In 2006, the United States Congress passed the Secure Fence Act, which sanctions the Department of Homeland Security to erect a barrier along 700 miles (1,126 kilometers) of the Mexican border. Supporters hope the wall will stem the tide of illegal immigrants and drug smugglers into the United States. A May 2006 Gallop Poll found that while most Americans are in favor of immigration reform, 56 percent oppose the wall. The debate in the United States tends to fall loosely along party lines, with Republicans in favor and Democrats opposed to the construction of a border wall.

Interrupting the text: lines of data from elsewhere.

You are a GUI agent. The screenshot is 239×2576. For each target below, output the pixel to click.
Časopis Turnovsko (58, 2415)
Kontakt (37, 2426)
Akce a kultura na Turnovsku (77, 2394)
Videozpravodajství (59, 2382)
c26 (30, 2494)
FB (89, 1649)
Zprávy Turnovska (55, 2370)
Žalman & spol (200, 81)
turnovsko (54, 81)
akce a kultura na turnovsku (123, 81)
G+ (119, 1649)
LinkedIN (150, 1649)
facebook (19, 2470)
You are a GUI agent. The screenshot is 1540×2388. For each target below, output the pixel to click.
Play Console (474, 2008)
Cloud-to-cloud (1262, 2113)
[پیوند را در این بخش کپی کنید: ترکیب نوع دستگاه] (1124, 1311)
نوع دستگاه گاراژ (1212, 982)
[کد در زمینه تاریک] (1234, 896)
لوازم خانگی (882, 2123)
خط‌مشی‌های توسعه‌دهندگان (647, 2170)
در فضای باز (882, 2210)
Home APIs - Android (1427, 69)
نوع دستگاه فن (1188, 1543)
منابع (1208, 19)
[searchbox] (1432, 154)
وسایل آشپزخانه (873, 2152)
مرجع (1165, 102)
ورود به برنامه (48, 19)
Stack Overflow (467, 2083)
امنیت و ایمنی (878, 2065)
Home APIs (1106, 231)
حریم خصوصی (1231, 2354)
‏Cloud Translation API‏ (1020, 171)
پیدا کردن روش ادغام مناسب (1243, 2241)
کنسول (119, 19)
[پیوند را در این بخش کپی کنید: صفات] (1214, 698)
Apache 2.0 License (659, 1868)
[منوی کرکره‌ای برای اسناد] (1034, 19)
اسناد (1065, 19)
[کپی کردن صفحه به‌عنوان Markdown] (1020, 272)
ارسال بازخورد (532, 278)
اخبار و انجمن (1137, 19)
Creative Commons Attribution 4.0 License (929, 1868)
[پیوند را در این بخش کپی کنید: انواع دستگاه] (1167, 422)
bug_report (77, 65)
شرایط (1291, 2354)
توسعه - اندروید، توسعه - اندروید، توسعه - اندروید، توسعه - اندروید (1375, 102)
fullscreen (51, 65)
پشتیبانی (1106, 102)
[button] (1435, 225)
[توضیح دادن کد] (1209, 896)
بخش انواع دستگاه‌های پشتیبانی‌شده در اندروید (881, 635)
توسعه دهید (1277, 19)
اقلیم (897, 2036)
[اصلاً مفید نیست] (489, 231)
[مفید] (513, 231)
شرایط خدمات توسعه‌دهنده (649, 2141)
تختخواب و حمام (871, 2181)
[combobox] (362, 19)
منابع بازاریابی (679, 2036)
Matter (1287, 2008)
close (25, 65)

Among the opponents of the U.S. border wall is the Roman Catholic Church, which takes the position that a wall would cause additional humanitarian problems among Mexican families. Many members of the Tohono O'odham Nation in Arizona believe the wall would impede the traditional ease with which members of the tribe have moved across the border for cultural, social, and spiritual reasons. Environmental groups, including the Sierra Club and the U.S. Fish and Wildlife Service, believe the wall will destroy protected wildlife refuges and further endanger threatened species. The Mexican government has also voiced its opposition to the wall, and many Americans are concerned about future political divisiveness between the countries.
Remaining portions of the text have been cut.